Fleeing by foot: The Venezuela exodus grows
Fleeing Venezuela, caminantes travel hundreds of kilometres by foot to Colombia, Ecuador, Peru, Chile and beyond.
Cucuta, Colombia – Caminantes, as millions of Venezuelan walkers are known, trek along South American highways, cross mountain ranges where temperatures dip below zero and move across low arid lands where temperatures soar to 40 degrees.
Political instability, economic collapse and rising insecurity in Venezuela have triggered the flight of nearly 4.5 million people from their home country in recent years.
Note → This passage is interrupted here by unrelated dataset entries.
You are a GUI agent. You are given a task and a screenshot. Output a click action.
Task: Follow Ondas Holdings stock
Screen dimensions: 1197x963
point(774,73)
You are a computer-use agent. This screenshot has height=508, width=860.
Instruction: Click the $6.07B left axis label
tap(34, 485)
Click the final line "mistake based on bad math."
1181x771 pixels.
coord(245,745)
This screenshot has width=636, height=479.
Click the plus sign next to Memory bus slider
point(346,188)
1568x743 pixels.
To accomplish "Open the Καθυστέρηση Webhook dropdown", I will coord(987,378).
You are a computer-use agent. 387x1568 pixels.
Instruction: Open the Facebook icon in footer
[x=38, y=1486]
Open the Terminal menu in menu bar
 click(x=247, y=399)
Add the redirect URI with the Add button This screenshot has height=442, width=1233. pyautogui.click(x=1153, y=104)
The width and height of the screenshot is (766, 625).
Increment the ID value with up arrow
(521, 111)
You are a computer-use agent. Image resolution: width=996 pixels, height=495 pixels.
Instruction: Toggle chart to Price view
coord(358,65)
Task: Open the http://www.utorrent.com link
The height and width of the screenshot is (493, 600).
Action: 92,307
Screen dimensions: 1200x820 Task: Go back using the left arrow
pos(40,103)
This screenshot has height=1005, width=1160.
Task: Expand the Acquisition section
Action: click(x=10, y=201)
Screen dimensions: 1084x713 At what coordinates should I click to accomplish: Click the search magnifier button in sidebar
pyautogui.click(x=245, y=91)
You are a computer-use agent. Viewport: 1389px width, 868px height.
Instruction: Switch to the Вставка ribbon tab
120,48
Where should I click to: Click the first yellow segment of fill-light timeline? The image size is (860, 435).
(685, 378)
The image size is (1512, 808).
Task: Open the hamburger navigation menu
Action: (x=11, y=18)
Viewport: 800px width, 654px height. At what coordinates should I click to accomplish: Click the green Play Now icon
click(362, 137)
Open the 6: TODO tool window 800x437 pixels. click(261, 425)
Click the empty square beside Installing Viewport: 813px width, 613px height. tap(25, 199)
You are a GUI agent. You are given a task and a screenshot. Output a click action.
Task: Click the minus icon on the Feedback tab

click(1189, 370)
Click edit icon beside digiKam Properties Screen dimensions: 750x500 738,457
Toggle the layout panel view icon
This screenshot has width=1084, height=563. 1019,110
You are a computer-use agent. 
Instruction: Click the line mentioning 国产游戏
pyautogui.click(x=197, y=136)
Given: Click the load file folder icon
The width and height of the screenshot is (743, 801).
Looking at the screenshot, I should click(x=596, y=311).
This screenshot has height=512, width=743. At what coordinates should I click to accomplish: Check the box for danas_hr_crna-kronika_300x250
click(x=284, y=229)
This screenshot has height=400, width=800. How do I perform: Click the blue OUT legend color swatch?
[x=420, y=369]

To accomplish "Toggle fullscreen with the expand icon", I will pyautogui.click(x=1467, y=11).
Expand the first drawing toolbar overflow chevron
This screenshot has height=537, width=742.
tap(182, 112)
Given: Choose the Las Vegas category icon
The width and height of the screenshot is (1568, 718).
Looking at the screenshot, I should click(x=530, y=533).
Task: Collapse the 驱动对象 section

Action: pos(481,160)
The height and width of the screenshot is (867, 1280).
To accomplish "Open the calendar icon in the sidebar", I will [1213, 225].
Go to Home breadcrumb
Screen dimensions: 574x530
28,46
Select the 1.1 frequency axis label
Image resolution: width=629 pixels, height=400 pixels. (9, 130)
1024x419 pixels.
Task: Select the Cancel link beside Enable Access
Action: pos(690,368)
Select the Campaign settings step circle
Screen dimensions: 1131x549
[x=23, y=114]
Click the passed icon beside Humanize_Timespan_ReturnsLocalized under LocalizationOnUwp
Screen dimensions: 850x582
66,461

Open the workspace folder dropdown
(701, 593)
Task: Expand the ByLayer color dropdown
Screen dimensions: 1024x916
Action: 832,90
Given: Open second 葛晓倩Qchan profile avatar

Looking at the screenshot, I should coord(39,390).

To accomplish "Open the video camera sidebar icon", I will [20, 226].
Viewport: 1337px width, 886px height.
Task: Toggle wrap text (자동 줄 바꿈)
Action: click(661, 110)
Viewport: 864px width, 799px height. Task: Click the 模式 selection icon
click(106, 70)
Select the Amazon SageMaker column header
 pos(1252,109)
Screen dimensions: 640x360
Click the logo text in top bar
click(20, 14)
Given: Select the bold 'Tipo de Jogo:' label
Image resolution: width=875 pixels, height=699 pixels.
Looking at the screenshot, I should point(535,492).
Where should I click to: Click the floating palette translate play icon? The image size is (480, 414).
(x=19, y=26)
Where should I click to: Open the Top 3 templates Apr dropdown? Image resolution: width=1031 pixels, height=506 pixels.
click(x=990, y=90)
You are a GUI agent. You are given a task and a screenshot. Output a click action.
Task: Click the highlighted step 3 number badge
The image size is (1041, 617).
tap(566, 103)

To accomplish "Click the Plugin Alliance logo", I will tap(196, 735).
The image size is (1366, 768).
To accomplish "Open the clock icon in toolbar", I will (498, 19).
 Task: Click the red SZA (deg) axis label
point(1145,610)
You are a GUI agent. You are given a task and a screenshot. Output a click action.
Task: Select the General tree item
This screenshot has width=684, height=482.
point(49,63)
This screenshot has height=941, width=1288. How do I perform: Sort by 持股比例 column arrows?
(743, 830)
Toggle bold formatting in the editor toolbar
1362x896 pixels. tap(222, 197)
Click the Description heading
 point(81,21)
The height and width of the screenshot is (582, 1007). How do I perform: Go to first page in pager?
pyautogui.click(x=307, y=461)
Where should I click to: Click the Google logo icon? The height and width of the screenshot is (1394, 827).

Four out of five have remained in South American and Caribbean countries where the availability of work, healthcare and education services offer the chance to carve out a brighter future.
They are day labourers and nurses, teachers and shopkeepers. Some travel with their families, others hope to send money to cash-strapped relatives back home where the cost of living has spiralled out of control and a typical month’s salary won’t buy more than a bag of rice.
The movement of Venezuelans out of their country represents one of the fastest-growing displacement crises in the world and the most severe in Latin America’s modern history – a humanitarian emergency stretching thousands of kilometres across multiple countries – to sparsely populated highlands of Colombia, the streets of Ecuador, Peru and Chile’s largest cities, and beyond.
Governments and humanitarian agencies responding to the crisis see the numbers of departures continuing unabated. The International Organization for Migration (IOM) and the UN Refugee Agency (UNHCR) estimate that another two million Venezuelans will leave by the end of 2020 if outflows continue as they have for the past two years.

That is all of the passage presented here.